**Teks Bacaan**
--- --- ---

Eki
Mahasiswa Psikologi UNTAG Surabaya
Menurut
penjabaran yang dijelaskan oleh APA adalah patokan dari orang dikatakan normal
adalah mengikuti ketentuan umum yang berlaku, contoh masyarakat indonesia pada
ketentuan umum yang berlaku menggunakan tangan kanan untuk makan sedangkan
thalia menggunakan tangan kiri untuk makan, maka thalia dikatakan abnormal.
Pertanyaan yang paling mendasar adalah pembentukan konsepsi terhadap ketentuan
normal dan abnormal itu didasarkan oleh ketentuan umu lantas bagaimana dengan
perbedaan pengetahuan secara historis yang dimiliki oleh Indonesia. Menurut
pengetahuan keagamaan yang dimiliki oleh bangsa Indonesia bahwa orang yang
homoseksual itu adalah abnormal sedangkan baru-baru ini diamerika pada tahun
90an dilegalkanlah prilaku homoseksual tersebut diamerika. Ketentuan ini pula
diterapkan di PPDGJ psikologi yang mengatakan bahwa homo seksual itu bukan
gangguan jiwa bukankah ini sangat bertentangan dengan pengetahuan historis yang
dimiliki oleh bangsa Indonesia? Atau adakah yang bermain dibelakang ini semua?

--- --- ---

**Baris data**

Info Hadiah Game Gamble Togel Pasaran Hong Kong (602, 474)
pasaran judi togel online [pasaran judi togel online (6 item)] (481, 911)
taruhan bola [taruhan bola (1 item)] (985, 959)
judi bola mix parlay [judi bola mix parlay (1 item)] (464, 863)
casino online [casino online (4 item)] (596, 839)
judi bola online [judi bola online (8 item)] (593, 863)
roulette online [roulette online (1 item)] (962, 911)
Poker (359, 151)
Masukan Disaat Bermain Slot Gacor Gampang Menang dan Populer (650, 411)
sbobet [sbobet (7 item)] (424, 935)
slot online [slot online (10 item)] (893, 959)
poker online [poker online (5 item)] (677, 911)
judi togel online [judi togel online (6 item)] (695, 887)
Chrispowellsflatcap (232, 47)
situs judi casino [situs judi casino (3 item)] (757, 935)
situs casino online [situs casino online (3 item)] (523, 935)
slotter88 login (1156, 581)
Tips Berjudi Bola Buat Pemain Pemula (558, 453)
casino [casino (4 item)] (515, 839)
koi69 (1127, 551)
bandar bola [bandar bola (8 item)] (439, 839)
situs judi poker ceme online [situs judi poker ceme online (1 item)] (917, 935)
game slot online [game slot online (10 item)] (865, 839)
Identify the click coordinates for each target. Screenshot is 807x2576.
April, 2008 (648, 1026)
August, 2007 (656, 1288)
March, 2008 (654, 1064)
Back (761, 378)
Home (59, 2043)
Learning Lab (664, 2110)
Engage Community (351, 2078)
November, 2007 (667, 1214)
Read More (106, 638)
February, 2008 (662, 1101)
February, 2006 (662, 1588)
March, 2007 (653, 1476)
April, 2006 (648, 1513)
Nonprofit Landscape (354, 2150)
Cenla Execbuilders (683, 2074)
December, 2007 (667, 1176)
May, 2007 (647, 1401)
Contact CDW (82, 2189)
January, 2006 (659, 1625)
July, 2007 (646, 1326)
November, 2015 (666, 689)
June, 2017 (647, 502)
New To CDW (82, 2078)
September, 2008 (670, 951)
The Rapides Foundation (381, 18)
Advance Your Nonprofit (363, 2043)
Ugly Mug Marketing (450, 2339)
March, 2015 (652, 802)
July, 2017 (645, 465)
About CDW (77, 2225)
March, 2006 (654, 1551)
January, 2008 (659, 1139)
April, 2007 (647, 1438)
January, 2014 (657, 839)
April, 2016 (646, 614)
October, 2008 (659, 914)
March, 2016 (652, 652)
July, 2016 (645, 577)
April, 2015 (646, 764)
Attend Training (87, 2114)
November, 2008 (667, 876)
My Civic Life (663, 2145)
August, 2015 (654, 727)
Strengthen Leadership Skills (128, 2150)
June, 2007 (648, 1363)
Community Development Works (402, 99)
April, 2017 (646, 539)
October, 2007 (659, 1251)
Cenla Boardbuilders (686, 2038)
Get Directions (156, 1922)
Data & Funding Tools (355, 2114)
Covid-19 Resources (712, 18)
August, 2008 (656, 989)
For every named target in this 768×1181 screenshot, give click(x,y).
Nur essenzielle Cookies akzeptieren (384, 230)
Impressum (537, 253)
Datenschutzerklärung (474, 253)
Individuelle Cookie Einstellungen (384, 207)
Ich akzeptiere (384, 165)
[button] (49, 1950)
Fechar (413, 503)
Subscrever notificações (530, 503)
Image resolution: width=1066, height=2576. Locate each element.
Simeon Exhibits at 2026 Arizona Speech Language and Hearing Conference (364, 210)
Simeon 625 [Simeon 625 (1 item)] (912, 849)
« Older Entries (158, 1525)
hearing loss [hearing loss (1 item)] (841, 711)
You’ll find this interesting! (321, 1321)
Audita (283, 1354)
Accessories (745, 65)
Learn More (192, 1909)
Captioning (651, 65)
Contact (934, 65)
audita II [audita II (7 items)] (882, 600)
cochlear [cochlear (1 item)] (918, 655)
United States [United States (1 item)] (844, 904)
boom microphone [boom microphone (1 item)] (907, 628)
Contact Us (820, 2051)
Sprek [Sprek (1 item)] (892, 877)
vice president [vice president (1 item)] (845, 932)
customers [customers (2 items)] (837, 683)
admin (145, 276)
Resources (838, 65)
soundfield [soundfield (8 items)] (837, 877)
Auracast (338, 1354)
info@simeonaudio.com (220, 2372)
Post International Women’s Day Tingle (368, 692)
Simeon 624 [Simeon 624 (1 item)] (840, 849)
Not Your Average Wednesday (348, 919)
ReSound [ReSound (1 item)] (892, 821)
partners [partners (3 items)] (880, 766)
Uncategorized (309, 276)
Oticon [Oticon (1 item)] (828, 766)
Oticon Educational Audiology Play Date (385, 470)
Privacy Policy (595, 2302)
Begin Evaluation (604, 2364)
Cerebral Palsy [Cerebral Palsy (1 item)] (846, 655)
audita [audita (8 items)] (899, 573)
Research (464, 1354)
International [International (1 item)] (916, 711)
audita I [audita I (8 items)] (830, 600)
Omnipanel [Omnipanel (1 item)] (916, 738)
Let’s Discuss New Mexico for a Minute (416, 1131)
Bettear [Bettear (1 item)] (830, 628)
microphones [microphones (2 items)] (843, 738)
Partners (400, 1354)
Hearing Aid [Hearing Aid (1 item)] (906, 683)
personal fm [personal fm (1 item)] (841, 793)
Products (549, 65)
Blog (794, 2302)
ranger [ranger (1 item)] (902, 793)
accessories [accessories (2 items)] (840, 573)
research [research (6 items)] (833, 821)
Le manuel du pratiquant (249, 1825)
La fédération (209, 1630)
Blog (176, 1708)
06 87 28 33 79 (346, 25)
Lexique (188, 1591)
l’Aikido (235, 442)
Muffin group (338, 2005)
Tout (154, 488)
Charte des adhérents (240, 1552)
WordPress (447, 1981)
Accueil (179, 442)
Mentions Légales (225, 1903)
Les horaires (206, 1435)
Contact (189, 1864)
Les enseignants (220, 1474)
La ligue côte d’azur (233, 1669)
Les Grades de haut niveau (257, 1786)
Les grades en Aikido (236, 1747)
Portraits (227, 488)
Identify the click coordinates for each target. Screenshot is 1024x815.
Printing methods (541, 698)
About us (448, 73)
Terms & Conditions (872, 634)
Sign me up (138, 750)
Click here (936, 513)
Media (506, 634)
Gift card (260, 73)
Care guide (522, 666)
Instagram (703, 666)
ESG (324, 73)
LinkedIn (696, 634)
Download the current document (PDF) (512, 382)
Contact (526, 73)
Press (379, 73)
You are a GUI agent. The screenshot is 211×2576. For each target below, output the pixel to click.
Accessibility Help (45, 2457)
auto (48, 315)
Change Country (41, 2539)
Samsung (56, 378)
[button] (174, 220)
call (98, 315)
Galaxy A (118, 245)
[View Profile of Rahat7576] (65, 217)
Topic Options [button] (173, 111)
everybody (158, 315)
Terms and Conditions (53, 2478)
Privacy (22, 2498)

--- --- ---

**Daftar Tugas**
- a) Susun baris-baris data mulai dari baris yang memuat "slotter88 login (1156, 581)" terus sampai baris yang memuat "game slot online [game", kedua baris itu ikut dihitung, menjadi daftar JSON berisi string dengan satu string untuk setiap baris. Baris kosong tidak perlu dimasukkan.
- b) Teruskan tulisan tentang patokan normal dan abnormal di atas, mulai sesudah kalimat terakhirnya.

**Hasil yang Diharapkan**
- a)
[
  "slotter88 login (1156, 581)",
  "Tips Berjudi Bola Buat Pemain Pemula (558, 453)",
  "casino [casino (4 item)] (515, 839)",
  "koi69 (1127, 551)",
  "bandar bola [bandar bola (8 item)] (439, 839)",
  "situs judi poker ceme online [situs judi poker ceme online (1 item)] (917, 935)",
  "game slot online [game slot online (10 item)] (865, 839)"
]

- b)
Sebagai contoh lain bahwa
masyarakat Indonesia yang masih menganut pemikiran-pemikiran timur mengatakan
bahwa didalam sebuah perjalanan-perjalanan spiritual prilaku yang keluar dari
norma umum itu adalah hal yang biasa dan normal sebagai contoh, out of body,
esp, indigo dll merupakan hal yang biasa tapi dikalangan barat hal ini bukanlah
sebuah hal yang normal sehingga orang-orang yang mengalami pengalaman spiritual
tersebut dikatakan abnormal. Aneh bukan?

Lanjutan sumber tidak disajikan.